The Slow Hours of Fasting
- 08.27.09
- Fasting, Prayer, Christian Fasting, John Piper
- 2 Comments
My church – Foothills Fellowship – is currently involved in a four-week fast. No, we’re not going without food for 28 straight days; that might be considered borderline cultish…and really hard to do. What we’re doing is asking as many people in the church who are able to go without food for 24-hours once a week for the next four weeks, and to be honest, I’m not really looking forward to it….because I love food.
Eating is one of the highlights of my day. I wake up…and eat. Around noon…I eat. After work…I eat. Before bed…I snack (which is probably why I’m not as skinny as I used to be). I follow this routine every single day, and quite frankly, I dig it! Interrupting this routine is not enjoyable – unless it’s adding to the routine (as in an afternoon snack) – and it seems like when I fast, the passing of time does not live up to the name of the exercise in which I’m participating.
As much as it pains me to break my beloved routine, I know that it’s spiritually good for me, and it’s good for us as a church to do this together as we embark on the implementation of our amended constitution and as we select a new batch of elders to lead us. John Piper, a pastor and well-respected author wrote an entire book on the topic of fasting called, A Hunger for God. In it, he says this…
Christian fasting is a test to see what desires control us. What are our bottom-line passions? More than any other discipline, fasting reveals the things that control us. This is a wonderful benefit to the true disciple who longs to be transformed into the image of Jesus Christ. We cover up what is inside of us with food and other things.
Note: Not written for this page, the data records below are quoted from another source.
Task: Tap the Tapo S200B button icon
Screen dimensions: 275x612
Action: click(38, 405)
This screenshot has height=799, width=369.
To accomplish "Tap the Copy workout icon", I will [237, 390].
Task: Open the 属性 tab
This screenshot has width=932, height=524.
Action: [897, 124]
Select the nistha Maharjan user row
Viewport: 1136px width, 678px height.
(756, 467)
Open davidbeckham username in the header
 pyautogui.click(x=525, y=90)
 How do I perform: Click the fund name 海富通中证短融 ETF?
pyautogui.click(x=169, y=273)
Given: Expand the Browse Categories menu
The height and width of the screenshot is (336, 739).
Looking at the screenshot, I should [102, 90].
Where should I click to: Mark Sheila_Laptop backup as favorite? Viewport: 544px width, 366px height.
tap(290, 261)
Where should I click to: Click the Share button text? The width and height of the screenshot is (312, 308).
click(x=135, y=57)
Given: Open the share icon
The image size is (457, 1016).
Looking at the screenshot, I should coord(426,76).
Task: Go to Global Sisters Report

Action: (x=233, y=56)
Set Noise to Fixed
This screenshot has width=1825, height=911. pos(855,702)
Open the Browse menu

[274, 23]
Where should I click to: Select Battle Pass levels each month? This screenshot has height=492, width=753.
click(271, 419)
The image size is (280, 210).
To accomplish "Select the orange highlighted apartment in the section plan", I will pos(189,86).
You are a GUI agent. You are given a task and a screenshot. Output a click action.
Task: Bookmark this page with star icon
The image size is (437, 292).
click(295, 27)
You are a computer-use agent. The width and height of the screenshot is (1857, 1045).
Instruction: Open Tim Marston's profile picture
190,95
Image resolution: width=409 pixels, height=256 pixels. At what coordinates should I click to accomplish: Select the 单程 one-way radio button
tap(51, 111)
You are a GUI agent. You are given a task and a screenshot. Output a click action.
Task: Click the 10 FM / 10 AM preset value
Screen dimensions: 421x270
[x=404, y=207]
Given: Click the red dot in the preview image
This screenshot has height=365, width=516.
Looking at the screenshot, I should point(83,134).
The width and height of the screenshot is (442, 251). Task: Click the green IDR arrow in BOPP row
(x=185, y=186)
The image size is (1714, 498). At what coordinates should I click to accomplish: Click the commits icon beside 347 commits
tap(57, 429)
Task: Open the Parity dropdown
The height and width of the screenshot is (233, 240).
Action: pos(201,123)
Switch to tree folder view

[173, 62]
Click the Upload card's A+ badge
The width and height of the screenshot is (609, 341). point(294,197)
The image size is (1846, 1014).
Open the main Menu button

Psychologically, that sort of thing is spoken of a lot today, especially in regard to people who have much pain in their lives. We would say they ‘medicate’ their pain with food. They anesthetize themselves to the hurt inside by eating. But this is not some rare, technical syndrome. All of us do it. Everybody. No exceptions. We all ease our discomfort using food and cover our unhappiness by setting our eyes on dinnertime. Which is why fasting exposes all of us – our pain, our pride, our anger.
One of the reasons for fasting is to know what is in us. In fasting it will come out. You will see it. And you will have to deal with it or quickly smother it again. When mid-morning comes and you want food so badly that the thought of lunch becomes as sweet as a summer vacation, then suddenly you realize, “Oh, I forgot, I made a commitment. I can’t have that pleasure. I’m fasting for lunch too.” Then what are you going to do with all the unhappiness inside? Formerly, you blocked it out with the hope of a tasty lunch. The hope of food gave you the good feelings to balance out the bad feelings. But now the balance is off. You must find another way to deal with it.
Throughout the day that I’m fasting, the way that I deal with the hunger pangs, the headache, the sometimes overwhelming desire for food, and a mushrooming bad attitude is to pray. Whenever I feel hunger and am consumed with thoughts of eating, I pray. I ask God to help me to hunger for Him like I hunger for food. Whenever I feel my head throbbing and entertain the desire to bite off someone else’s head for no reason, I pray. I ask God to forgive me for my sin, and I thank Him for the suffering of Jesus on my behalf.
And when the 24-hour period is over, I feast…and pray, thanking God for providing daily for me and for allowing me to grow a bit closer to Him through the slow hours of fasting.
Thanks, Mike! This is a good encouragement for right now, while all the kids are running to the cafeteria for their morning snack and my stomach is growling (at me!). Fasting is harder than I remember it being, but it is a good excercise, and I pray that God would work powerfully through it, in me, and also in everyone else in the church too.
One of my challenges when fasting is that when I have a predetermined time period-like 24 hours-I get these stupid superstitious ideas in my head that if I break the fast prematurely none of my prayers will be answered. I know it is not about performance but rather devotion…still…pretty revealing how deeply rooted performance fears can be. It is a real blessing to know that we are doing this as a community.